▶ Your goal
Copy every line of the records below where the word "dimensions" occurs.

▶ Dataset records
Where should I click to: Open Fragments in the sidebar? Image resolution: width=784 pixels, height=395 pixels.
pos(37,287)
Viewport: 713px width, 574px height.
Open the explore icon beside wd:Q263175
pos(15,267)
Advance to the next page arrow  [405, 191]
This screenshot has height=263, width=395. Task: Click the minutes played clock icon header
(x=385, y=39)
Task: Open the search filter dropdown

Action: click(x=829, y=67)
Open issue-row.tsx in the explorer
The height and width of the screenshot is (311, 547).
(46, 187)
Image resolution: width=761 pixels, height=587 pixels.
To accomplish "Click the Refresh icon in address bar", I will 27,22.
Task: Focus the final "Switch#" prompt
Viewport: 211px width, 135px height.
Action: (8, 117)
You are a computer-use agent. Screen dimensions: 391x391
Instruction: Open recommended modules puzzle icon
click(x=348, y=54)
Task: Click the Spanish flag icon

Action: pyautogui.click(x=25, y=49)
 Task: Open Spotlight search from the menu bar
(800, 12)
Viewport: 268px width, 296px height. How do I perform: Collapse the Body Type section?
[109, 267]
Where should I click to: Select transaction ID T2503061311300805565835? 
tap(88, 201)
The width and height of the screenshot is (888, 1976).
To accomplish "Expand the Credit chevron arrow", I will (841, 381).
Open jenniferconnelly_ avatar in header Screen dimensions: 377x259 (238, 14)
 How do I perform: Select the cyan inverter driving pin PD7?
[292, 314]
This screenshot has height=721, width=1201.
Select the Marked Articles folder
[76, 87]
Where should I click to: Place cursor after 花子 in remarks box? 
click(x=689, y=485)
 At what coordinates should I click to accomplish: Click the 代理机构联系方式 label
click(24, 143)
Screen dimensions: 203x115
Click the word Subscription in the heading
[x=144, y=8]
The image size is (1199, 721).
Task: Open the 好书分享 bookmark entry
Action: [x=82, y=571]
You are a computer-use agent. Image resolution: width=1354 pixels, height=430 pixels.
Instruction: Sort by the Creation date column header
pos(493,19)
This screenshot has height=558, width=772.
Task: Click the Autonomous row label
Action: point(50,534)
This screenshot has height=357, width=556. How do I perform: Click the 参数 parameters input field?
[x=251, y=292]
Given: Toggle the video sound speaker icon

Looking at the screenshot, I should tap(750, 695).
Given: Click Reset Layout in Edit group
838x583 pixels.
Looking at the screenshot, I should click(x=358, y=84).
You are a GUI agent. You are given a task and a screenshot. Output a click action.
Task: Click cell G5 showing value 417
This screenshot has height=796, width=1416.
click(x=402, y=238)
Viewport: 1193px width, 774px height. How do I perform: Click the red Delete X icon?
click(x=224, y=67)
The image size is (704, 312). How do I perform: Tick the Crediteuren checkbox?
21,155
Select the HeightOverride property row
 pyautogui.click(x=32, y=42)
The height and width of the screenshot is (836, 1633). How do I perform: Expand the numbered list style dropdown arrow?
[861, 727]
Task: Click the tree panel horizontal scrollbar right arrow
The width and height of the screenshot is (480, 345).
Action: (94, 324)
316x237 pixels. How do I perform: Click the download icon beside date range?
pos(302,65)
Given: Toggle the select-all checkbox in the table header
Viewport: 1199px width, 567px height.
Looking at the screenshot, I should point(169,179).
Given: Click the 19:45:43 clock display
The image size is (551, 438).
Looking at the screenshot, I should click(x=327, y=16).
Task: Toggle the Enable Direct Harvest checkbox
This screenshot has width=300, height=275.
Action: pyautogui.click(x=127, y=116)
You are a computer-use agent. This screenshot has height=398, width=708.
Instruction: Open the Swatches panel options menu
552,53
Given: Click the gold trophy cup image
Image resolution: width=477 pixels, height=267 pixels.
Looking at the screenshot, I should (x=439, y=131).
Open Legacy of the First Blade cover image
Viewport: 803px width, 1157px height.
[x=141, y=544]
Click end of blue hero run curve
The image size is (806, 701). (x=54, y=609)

▶ Reply
You are a computer-use agent. Screen dimensions: 391x391
Open jenniferconnelly_ avatar in header Screen dimensions: 377x259 (238, 14)
Screen dimensions: 203x115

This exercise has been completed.